Continue the passage about where investigators can find information on a subject, picking up after its last sentence.

* _Page extract_:

┌────────

Increasingly, public records may also include information that an individual voluntarily makes publicly available. For example, when an individual posts photos or makes statements on social media, this information might be readily available to any and all viewers. Once again, investigators should always use caution when accessing this information, especially if the information is only available to ‘friends’ or other contacts that the individual has granted special access to. But when social media information is made fully available to the general public, it can provide a treasure trove of information about a subject, such as:

  • places the subject has visited;
  • individual contacts;
  • business relationships;
  • assets owned; and
  • past and present employers.

Another public source of information involves websites that do not require special password or other access privileges. For example, a company’s website or that of a trade association or other membership group that a subject might be involved with could provide clues about the subject’s relationships, travels and past.

Even information that is no longer on a website might still be available to an investigator. The Wayback Machine at is an archive of almost 500 billion past pages on the internet. Simply typing the URL of a website into the Wayback Machine will produce an index by date of prior versions of that website which have been archived and are available for viewing. Accordingly, an investigator may be able to find useful information from past editions of websites long after the information has been deleted.

Non-public records are private and confidential. Holders of these records are under no obligation to produce these records unless they have provided their consent or they are compelled to do so as a result of a legal process, such as a court order or subpoena. Records such as personal bank statements of individuals who may be the subject of an investigation fall into this category. Investigators normally do not have ready access to these records.

When assisting counsel with preparing a request for a subpoena or other court-ordered production of private records, an investigator should be as detailed and specific as possible. Overly broad requests are normally either denied or result in potentially lengthy delays. For example, if records associated with a bank account are requested, rather than requesting ‘all records associated with the account’, it is normally better to itemise a list of those records, such as by requesting copies of:

  • bank statements for the relevant period;
  • images of cleared checks;
  • supporting documents for other debits from the account;
  • signature cards; and
  • application or other forms prepared to open the account.

└────────

* _Provided material_:
┌────────

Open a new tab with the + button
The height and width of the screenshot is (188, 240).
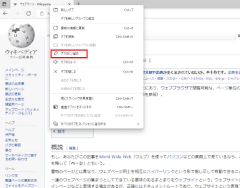[x=78, y=4]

└────────

* _The result_:
A vendor’s internal records would normally be non-public and the vendor may be under no obligation to provide them to an investigator. However, a properly worded right to audit or access to records provision included in the contract between the organisation and the vendor may provide access to some of the most important records an investigator might need if fraud or corruption involving a vendor is suspected. A well-crafted access-to-records clause can enable an investigator to request and view a wide variety of records, including:

  • supporting documentation for invoices sent to the organisation by the vendor;
  • accounting and payroll records;
  • time records supporting employees’ work efforts; and
  • communications relevant to the vendor’s relationship with the organisation.

If a vendor is suspected of inflating their billings to the organisation in any manner, or there are indications of collusion between an organisation employee and a vendor, one of the first steps an investigator should perform is to carefully review the terms of the contract to assess the organisation’s rights to access these records.

22.10 Review of supporting documents and records

Studying the processes and internal controls involved in the transaction cycle in the investigation and the results from data analytics and email review will result in a population of documents and electronic records that are relevant. For example, in a corruption investigation, several paper documents or records may need to be reviewed:

  • budgets;
  • agent, distributor, supplier and customer contracts;
  • bidding documents;
  • margin data;
  • price lists;
  • market data;
  • vendor set-up documents;
  • sales by region, agent, territory and product;
  • background checks;
  • purchase order or purchase request;
  • bill of lading or other confirmation of delivery of goods;
  • signed confirmation for services provided;
  • invoice from a vendor or supplier;
  • cheque or disbursement request form; and
  • banking records.

These records might be reviewed for many different reasons. Among the most common are:

  • establishing a timeline of events;
  • testing their clerical accuracy;
  • reviewing for inconsistencies, anomalies and trends;
  • reviewing for agreement with accounting records;
  • reviewing for compliance with internal controls; and
  • determining authenticity of the document, the vendor and the services rendered.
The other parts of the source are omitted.